## Instructions to follow
Transcribe the records that follow, keeping every word as it stands.

+++ Information shown +++

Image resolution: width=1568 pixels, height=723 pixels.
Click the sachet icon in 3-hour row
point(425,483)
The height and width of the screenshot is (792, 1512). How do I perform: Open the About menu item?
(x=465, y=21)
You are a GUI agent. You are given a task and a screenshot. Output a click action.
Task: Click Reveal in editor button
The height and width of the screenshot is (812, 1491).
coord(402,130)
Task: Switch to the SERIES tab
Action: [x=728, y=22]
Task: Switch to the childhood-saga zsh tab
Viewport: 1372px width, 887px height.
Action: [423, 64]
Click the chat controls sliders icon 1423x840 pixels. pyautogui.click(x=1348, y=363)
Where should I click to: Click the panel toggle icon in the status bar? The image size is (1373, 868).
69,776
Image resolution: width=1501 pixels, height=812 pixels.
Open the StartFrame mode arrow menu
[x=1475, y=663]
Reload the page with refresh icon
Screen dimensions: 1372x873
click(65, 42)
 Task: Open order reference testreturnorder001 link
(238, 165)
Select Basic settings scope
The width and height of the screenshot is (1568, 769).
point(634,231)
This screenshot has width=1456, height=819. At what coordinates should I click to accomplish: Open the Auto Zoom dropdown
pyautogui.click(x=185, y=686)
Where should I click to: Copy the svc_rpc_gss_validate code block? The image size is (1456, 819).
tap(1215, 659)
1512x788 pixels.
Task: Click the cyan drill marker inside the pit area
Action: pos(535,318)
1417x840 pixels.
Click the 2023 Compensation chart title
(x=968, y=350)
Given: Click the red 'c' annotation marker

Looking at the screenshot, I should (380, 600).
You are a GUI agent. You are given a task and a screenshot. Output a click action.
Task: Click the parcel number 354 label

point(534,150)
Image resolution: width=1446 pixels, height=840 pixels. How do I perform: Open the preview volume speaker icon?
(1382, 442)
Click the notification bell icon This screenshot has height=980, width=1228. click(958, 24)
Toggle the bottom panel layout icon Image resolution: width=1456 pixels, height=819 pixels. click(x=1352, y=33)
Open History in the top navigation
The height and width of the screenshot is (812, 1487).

+++

## Final answer
Image resolution: width=1568 pixels, height=723 pixels.
Click the sachet icon in 3-hour row
point(425,483)
The height and width of the screenshot is (792, 1512). How do I perform: Open the About menu item?
(x=465, y=21)
You are a GUI agent. You are given a task and a screenshot. Output a click action.
Task: Click Reveal in editor button
The height and width of the screenshot is (812, 1491).
coord(402,130)
Task: Switch to the SERIES tab
Action: [x=728, y=22]
Task: Switch to the childhood-saga zsh tab
Viewport: 1372px width, 887px height.
Action: [423, 64]
Click the chat controls sliders icon 1423x840 pixels. pyautogui.click(x=1348, y=363)
Where should I click to: Click the panel toggle icon in the status bar? The image size is (1373, 868).
69,776
Image resolution: width=1501 pixels, height=812 pixels.
Open the StartFrame mode arrow menu
[x=1475, y=663]
Reload the page with refresh icon
Screen dimensions: 1372x873
click(65, 42)
 Task: Open order reference testreturnorder001 link
(238, 165)
Select Basic settings scope
The width and height of the screenshot is (1568, 769).
point(634,231)
This screenshot has width=1456, height=819. At what coordinates should I click to accomplish: Open the Auto Zoom dropdown
pyautogui.click(x=185, y=686)
Where should I click to: Copy the svc_rpc_gss_validate code block? The image size is (1456, 819).
tap(1215, 659)
1512x788 pixels.
Task: Click the cyan drill marker inside the pit area
Action: pos(535,318)
1417x840 pixels.
Click the 2023 Compensation chart title
(x=968, y=350)
Given: Click the red 'c' annotation marker

Looking at the screenshot, I should (380, 600).
You are a GUI agent. You are given a task and a screenshot. Output a click action.
Task: Click the parcel number 354 label

point(534,150)
Image resolution: width=1446 pixels, height=840 pixels. How do I perform: Open the preview volume speaker icon?
(1382, 442)
Click the notification bell icon This screenshot has height=980, width=1228. click(958, 24)
Toggle the bottom panel layout icon Image resolution: width=1456 pixels, height=819 pixels. click(x=1352, y=33)
Open History in the top navigation
The height and width of the screenshot is (812, 1487).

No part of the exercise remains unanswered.